Italian Bishops Call For Tech Abstinence During Lent
Roman Catholic bishops in Italy are calling on followers to abstain from high-tech distractions during Lent, urging Catholics to steer clear of modern devices such as iPods and to forego surfing the Web and text messaging until Easter.
The plea gives a modern flare to conventional forms of abstinence during the five-week period Christians spend fasting and praying ahead of Easter. It also demonstrates the Church’s growing technology focus, with many of the Lenten wishes posted on dioceses’ Web sites.
Dioceses and Catholic groups in southern Bari, Modena and other cities have called for a text messaging ban every Friday in Lent, which began last Wednesday.
“It’s a small way to remember the importance of concrete and not virtual relationships,” said the Modena diocese in a statement.
“It’s an instrument to remind us that our actions and lifestyles have consequences in distant countries.”

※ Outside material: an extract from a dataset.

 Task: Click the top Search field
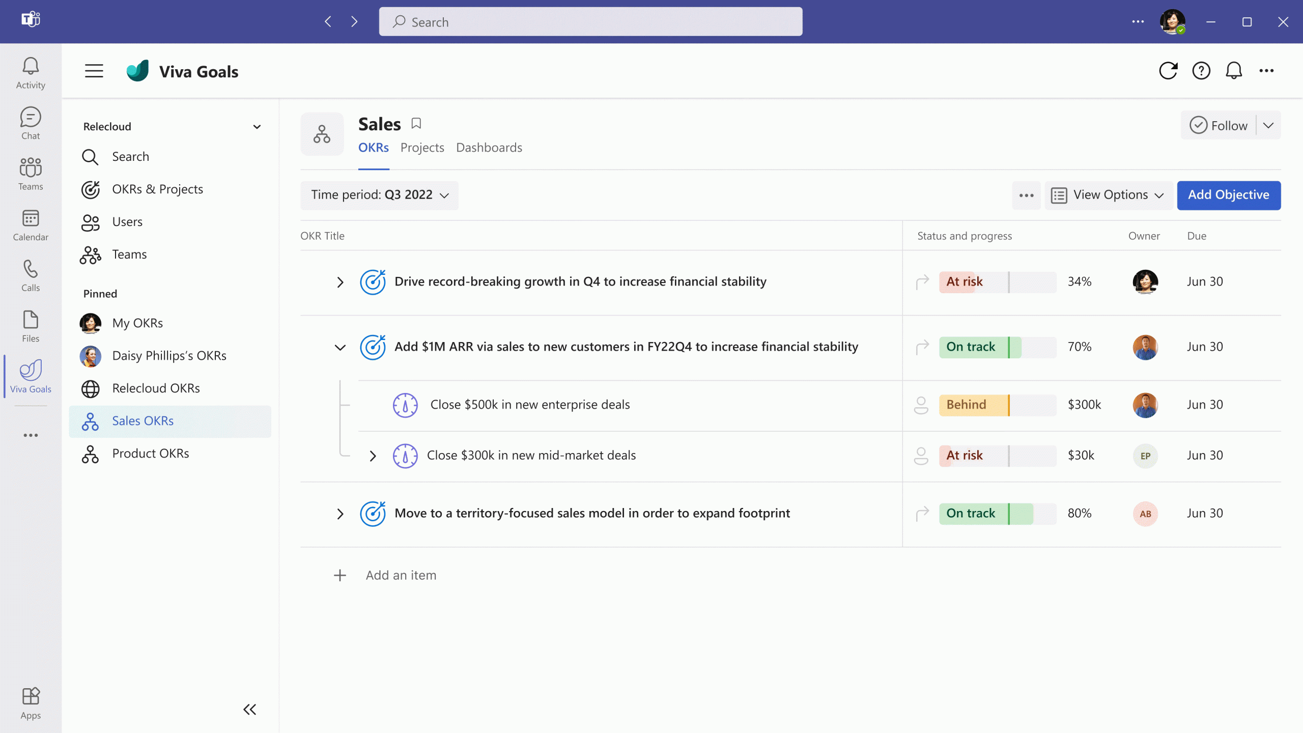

The diocese said its “no SMS day” aims to draw attention to years of bloody conflict in Congo, driven in part by the battle for control of coltan mines. Coltan is an important material in cell phones.
The Turin diocese is calling on Catholics to abstain from watching television during Lent. And in Trento, the church has created a “new lifestyles” calendar with suggestions for each week of Lent, including biking or taking a bus instead of driving a car, recycling waste and not throwing chewing gum on the street. The church also urged Catholics to enjoy the tranquility of a week without the iPods or the Internet.
However, some Italian laity and clergy have reacted guardedly to the proposals, saying Lenten abstinence should be a personal matter. Others say that people who depend upon technology to work shouldn’t be asked to do without.
“What does giving up mean? If the use is capricious, then abstinence is welcome, but if technology is needed for work it makes no sense,” the Rev. Giancarlo Angelo Andreis, a priest at a Rome basilica, told Reuters.
“I have to decide how to experience the Lent period. I should give up something if I really feel it, not because the Church says so,” Angelo Dente, 26, told Reuters.
The Church is trying to balance a healthy wariness of new media with an increasing respect of modern communications. Indeed, the Vatican launched its own YouTube channel in January, with Pope Benedict XVI welcoming viewers to a “great family that knows no borders.”
Benedict commended social networking sites such as MySpace and Facebook for building friendships and understanding, but warned that online networking could also isolate people from true social interaction. The pope has also warned about the trivialization of sex and promotion of violence in the entertainment media.